> [The data]:
- - -

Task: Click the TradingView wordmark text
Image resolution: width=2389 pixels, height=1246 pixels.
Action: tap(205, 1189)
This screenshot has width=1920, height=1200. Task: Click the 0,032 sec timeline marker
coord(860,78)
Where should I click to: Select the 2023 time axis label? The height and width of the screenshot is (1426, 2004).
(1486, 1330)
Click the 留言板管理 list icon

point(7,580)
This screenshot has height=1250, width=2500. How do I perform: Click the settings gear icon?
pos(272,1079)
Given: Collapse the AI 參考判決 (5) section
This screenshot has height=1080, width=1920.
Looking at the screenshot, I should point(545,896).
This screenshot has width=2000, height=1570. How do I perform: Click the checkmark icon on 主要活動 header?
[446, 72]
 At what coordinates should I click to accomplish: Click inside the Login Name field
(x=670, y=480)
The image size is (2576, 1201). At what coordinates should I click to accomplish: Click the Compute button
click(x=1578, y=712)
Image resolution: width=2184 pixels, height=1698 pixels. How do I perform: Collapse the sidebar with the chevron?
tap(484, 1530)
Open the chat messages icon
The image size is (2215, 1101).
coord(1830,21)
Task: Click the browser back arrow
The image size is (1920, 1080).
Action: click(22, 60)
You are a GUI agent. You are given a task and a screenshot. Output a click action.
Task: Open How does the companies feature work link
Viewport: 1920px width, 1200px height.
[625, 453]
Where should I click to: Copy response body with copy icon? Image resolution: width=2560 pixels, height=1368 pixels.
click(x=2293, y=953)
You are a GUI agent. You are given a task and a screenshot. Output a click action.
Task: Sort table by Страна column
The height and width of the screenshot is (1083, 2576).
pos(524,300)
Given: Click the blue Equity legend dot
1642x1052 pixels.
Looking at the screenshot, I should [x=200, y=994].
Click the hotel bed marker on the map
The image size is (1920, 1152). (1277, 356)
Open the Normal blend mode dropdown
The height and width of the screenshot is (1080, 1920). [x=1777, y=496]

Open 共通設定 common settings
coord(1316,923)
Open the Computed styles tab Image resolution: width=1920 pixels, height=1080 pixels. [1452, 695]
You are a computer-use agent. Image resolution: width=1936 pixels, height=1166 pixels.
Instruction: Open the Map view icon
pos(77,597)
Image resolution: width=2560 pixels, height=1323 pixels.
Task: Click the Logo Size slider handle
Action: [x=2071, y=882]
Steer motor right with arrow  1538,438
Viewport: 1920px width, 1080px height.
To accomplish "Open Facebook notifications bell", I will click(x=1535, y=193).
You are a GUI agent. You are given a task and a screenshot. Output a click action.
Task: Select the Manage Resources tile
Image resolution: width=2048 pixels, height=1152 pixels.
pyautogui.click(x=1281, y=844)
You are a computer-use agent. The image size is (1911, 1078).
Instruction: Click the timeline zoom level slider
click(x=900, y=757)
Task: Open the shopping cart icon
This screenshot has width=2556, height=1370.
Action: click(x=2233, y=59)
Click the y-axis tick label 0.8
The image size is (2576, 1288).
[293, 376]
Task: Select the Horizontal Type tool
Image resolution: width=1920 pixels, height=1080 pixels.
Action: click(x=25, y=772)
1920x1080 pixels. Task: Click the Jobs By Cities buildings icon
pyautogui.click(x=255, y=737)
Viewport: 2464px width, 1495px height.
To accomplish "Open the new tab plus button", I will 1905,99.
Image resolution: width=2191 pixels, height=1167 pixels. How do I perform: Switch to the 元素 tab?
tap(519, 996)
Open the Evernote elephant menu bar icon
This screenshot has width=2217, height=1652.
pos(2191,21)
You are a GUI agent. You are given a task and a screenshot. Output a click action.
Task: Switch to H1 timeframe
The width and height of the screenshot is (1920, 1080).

- - -

> [Required work]:
Check each line of the data above for the word "computer". Report how many lines have it, and nothing else.

> [Solution to the exercise]:
2